Try it: Leaving out the pictures, write out exactly each line from the line with "Given: Select the trend line drawing tool" through the close of the listing below.
────
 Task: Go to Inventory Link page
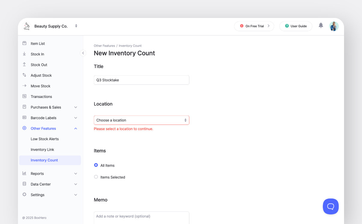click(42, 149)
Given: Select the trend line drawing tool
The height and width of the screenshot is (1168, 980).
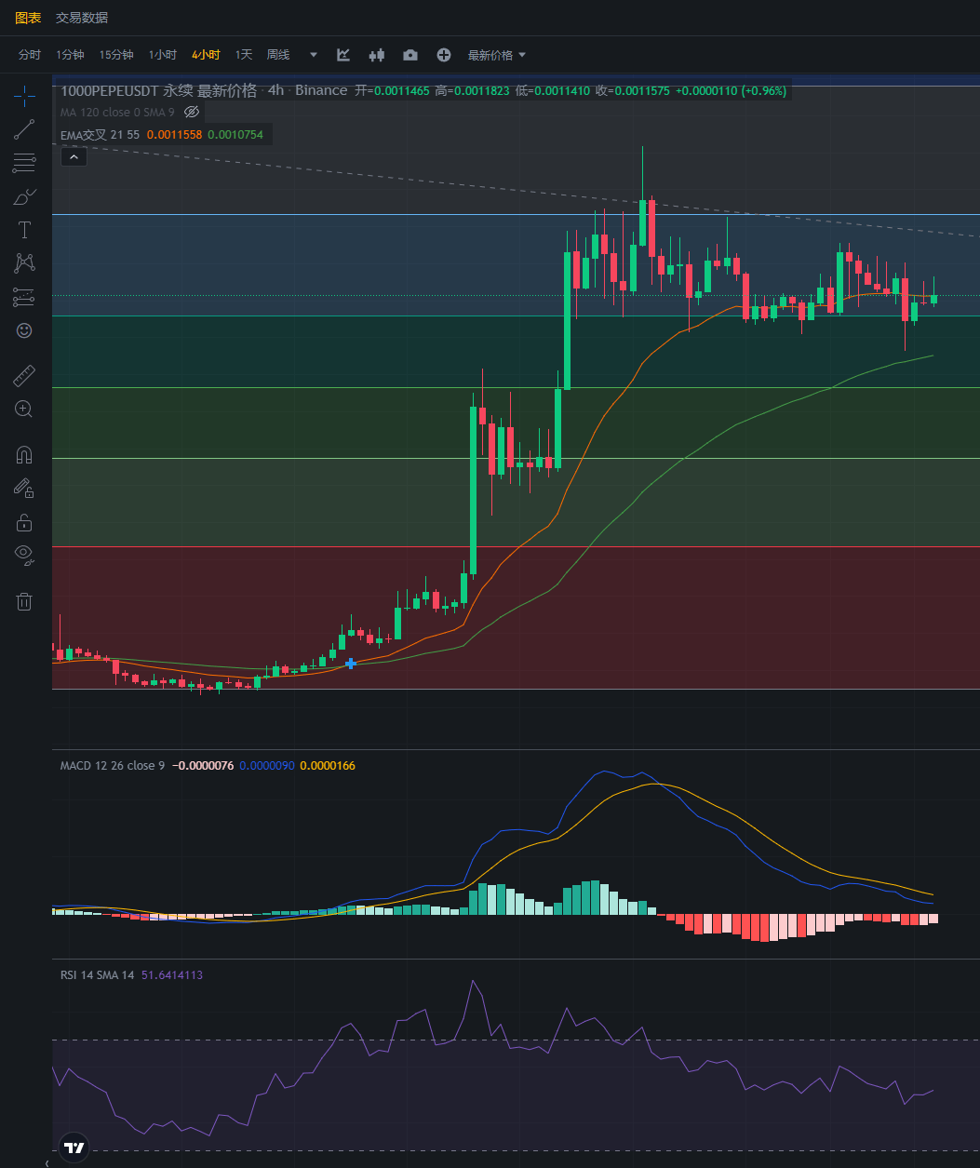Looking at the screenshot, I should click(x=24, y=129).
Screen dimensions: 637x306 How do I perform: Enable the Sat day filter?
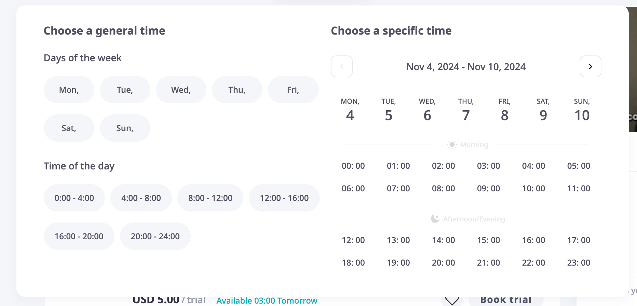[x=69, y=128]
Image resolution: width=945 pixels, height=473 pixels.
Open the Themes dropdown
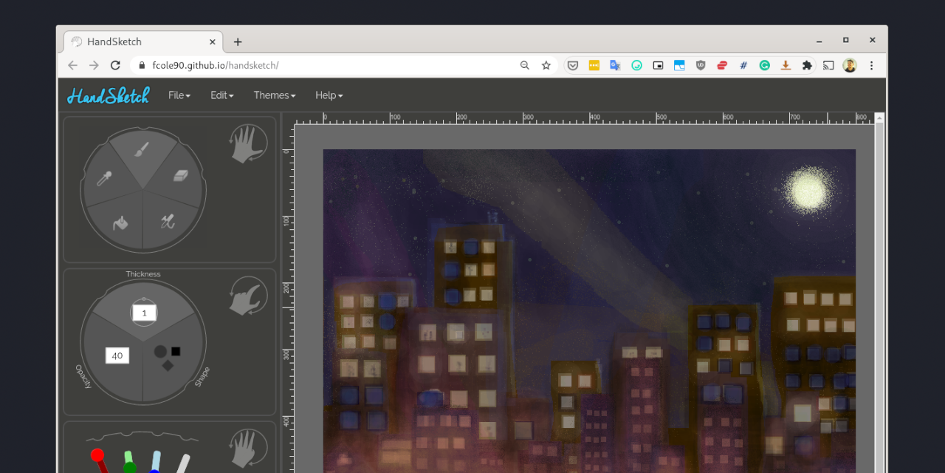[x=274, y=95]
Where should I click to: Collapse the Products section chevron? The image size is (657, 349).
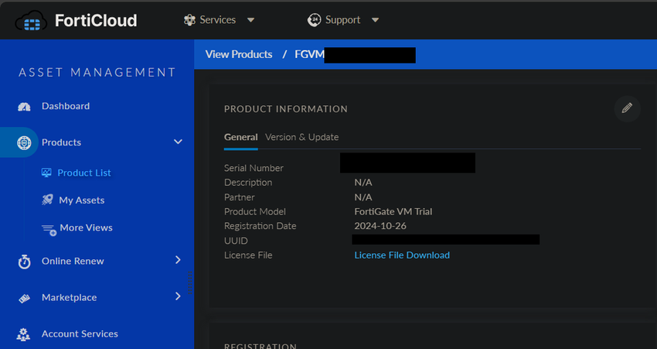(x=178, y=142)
────
Task solution:
Given: Select the trend line drawing tool
The height and width of the screenshot is (1168, 980).
Looking at the screenshot, I should click(x=24, y=129).
Screen dimensions: 637x306 How do I perform: Enable the Sat day filter?
[x=69, y=128]
Image resolution: width=945 pixels, height=473 pixels.
Open the Themes dropdown
[x=274, y=95]
Where should I click to: Collapse the Products section chevron? The image size is (657, 349).
(x=178, y=142)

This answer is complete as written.